O AfDB explica que a pandemia reduziu receitas externas provenientes do turismo e das exportações, provocando forte pressão sobre reservas internacionais e acesso a moeda forte.

Ao mesmo tempo, regulamentações internacionais mais exigentes em matéria de compliance, KYC e AML elevaram custos operacionais e reduziram o apetite de bancos internacionais para operações em mercados africanos.

Digitalização Continua Lenta No Sistema Bancário Africano

O relatório mostra igualmente que a digitalização do financiamento comercial em África permanece limitada.

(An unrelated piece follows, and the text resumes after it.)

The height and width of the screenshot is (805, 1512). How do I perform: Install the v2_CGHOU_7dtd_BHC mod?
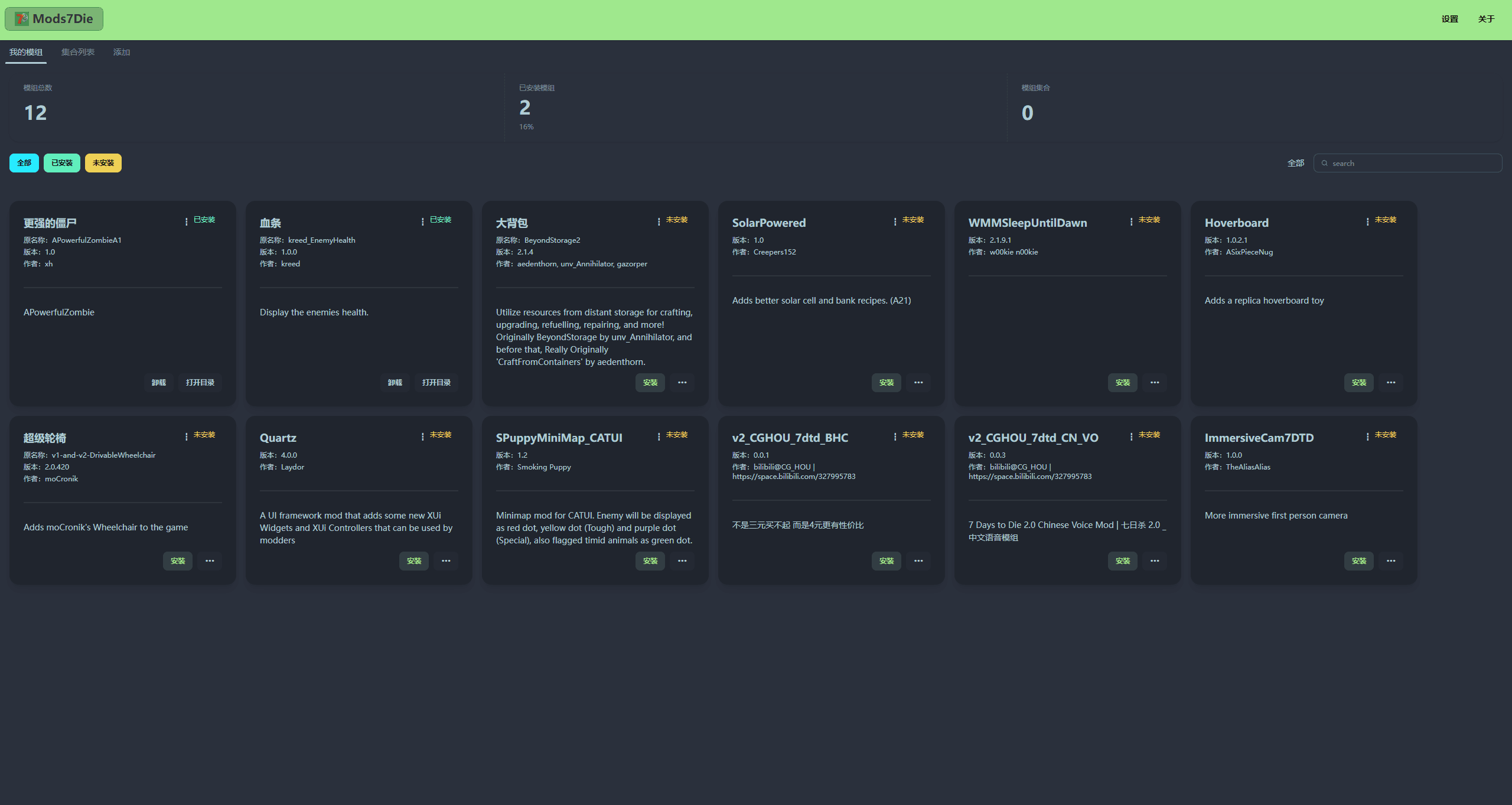point(887,561)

Apenas 28% dos bancos africanos inquiridos declararam utilizar plataformas digitais ou ferramentas tecnológicas nas operações de financiamento comercial.

Segundo o AfDB, os principais entraves continuam a ser os elevados custos de implementação tecnológica, insuficiência de infra-estruturas digitais e limitações técnicas internas dos bancos.

Ainda assim, entre os bancos que adoptaram soluções digitais, 56% reportaram melhorias significativas na eficiência operacional e 47% indicaram maior satisfação dos clientes.

Instituições Financeiras De Desenvolvimento Ganham Peso Estratégico

O AFDB sublinha que as Instituições Financeiras de Desenvolvimento (DFIs) desempenharam papel decisivo para evitar deterioração mais profunda do mercado africano de financiamento comercial.

Segundo o relatório, estas instituições mobilizaram cerca de 32 mil milhões de dólares anuais em financiamento comercial entre 2020 e 2024, correspondendo a aproximadamente 3% do comércio africano.

Sem esse apoio, o défice africano de financiamento comercial poderia ter ultrapassado os 100 mil milhões de dólares anuais no período pós-pandemia.

Didier Acouetey, conselheiro sénior do presidente do AFDB para o sector privado, afirmou que a nova Arquitectura Financeira Africana para o Desenvolvimento (NAFAD) poderá representar uma mudança estrutural importante.

“Pela primeira vez temos uma estrutura continental coerente para fechar o défice de financiamento comercial não projecto a projecto, mas sistemicamente”, afirmou Acouetey.